Uitspraak 200302138/1


Volledige tekst

200302138/1.
Datum uitspraak: 10 september 2003

AFDELING
BESTUURSRECHTSPRAAK

Uitspraak in het geding tussen:

[appellant], wonend te [woonplaats], [gemeente]

en

het college van burgemeester en wethouders van Skarsterlân,
verweerder.

1. Procesverloop

Bij besluit van 19 maart 2003, kenmerk 2002.007286.d, heeft verweerder een vermeend verzoek van appellant om krachtens artikel 8.23, eerste lid, van de Wet milieubeheer een voorschrift omtrent het in- en uitvaren te verbinden aan de vergunning van [vergunninghouder] te [plaats], afgewezen.

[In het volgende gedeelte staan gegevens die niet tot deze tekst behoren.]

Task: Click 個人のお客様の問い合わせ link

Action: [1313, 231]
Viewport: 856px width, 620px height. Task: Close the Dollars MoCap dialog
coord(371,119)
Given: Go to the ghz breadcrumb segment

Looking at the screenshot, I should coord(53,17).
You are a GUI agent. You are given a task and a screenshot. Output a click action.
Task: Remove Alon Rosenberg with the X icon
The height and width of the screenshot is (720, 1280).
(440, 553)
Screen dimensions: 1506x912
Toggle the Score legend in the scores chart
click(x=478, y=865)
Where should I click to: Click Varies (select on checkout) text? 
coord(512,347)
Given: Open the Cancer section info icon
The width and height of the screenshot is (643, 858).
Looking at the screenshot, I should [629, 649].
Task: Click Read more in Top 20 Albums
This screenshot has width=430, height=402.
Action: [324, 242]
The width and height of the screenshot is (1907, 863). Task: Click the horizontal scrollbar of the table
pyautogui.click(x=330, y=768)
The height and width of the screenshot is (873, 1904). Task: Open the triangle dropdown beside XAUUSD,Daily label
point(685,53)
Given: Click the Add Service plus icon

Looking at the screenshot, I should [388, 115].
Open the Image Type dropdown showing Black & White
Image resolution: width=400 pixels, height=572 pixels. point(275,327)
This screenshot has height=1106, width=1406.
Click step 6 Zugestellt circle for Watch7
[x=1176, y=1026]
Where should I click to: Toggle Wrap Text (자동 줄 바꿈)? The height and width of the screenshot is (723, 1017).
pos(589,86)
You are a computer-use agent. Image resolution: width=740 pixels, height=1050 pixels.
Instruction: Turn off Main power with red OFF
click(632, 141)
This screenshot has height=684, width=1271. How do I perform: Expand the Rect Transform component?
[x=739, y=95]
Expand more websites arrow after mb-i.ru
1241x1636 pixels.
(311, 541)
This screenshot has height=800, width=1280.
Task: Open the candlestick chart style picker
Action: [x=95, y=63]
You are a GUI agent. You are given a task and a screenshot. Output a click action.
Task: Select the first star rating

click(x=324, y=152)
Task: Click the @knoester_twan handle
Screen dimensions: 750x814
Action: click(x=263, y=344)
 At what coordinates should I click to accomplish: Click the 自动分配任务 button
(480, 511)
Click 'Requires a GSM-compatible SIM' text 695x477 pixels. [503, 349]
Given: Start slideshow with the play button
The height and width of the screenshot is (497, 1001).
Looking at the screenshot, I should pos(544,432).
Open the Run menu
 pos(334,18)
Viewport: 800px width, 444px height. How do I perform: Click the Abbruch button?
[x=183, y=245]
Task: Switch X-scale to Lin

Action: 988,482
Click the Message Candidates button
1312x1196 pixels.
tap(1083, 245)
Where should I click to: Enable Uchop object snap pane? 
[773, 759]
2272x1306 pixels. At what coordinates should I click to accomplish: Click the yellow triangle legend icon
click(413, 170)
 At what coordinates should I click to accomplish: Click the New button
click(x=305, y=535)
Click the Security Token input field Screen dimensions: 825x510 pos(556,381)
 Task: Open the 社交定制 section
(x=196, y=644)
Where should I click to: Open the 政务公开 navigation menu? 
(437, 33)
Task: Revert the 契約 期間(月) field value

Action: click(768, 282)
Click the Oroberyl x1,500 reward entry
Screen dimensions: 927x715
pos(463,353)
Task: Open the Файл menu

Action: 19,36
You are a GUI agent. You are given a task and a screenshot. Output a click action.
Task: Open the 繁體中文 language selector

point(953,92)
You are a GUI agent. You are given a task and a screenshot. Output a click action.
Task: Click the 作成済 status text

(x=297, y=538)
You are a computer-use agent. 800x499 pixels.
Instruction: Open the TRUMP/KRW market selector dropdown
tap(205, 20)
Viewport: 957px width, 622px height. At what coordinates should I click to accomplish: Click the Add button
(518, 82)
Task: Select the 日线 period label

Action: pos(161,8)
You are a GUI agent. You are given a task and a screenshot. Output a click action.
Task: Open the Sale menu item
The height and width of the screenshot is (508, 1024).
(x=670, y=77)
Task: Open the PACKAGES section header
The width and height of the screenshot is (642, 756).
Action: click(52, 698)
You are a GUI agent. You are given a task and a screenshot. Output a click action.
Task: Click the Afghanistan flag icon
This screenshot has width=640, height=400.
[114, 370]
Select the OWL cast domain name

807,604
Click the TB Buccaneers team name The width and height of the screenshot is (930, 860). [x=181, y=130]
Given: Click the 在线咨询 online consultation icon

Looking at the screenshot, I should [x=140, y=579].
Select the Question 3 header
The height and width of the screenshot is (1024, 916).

Tegen dit besluit heeft appellant bij brief van 29 maart 2003, bij de Raad van State ingekomen op 1 april 2003, beroep ingesteld. De gronden zijn aangevuld bij brief van 9 mei 2003.

Bij brief van 22 mei 2003 heeft verweerder een verweerschrift ingediend.

Na afloop van het vooronderzoek zijn nadere stukken ontvangen van appellant en vergunninghouder. Deze zijn aan de andere partijen toegezonden.

De zaak is door een meervoudige kamer van de Afdeling verwezen naar een enkelvoudige.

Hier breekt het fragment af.